The ARPrice WordPress plugin contains an SQL Injection vulnerability (CVE-2024-49655) affecting versions up to and including 4.0.3. The vulnerability was discovered by researcher Bonds and was publicly disclosed on January 3, 2025. This security issue stems from insufficient escaping of user-supplied parameters and inadequate preparation of SQL queries in the plugin (WPScan, Patchstack).

The vulnerability is classified as an SQL Injection (CWE-89) that allows unauthenticated attackers to append additional SQL queries to existing ones. The severity of this vulnerability is rated as Critical with a CVSS v3.1 score of 9.3 (Vector: CVSS:3.1/AV:N/AC:L/PR:N/UI:N/S:C/C:H/I:N/A:L).

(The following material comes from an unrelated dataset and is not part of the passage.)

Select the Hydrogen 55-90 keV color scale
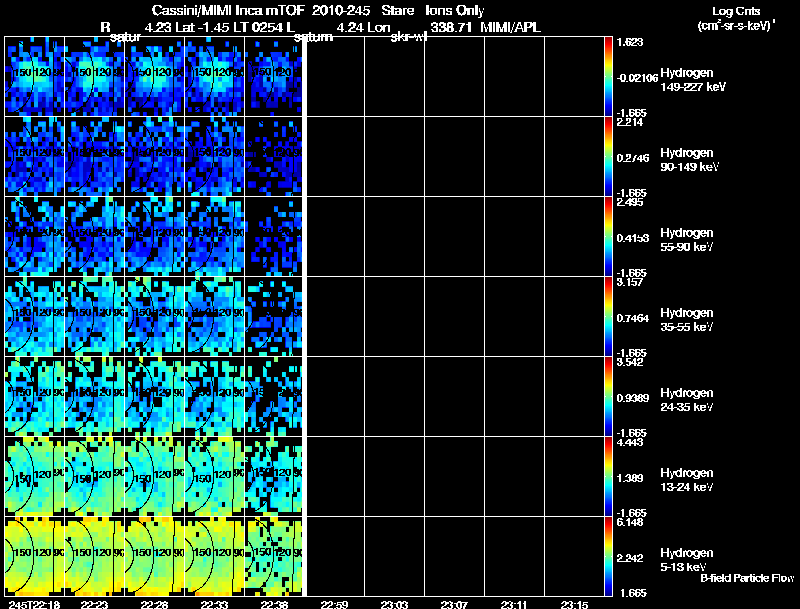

The issue is particularly concerning as it requires no authentication to exploit (NVD, Patchstack).

The vulnerability allows malicious actors to directly interact with the database, potentially leading to unauthorized access to sensitive information. Due to its unauthenticated nature and high severity score, this vulnerability is expected to become mass exploited (Patchstack).

Currently, there is no official fix available for this vulnerability. However, Patchstack has issued a virtual patch to mitigate the issue by blocking potential attacks until an official fix becomes available. Website administrators are advised to implement immediate mitigation measures (Patchstack).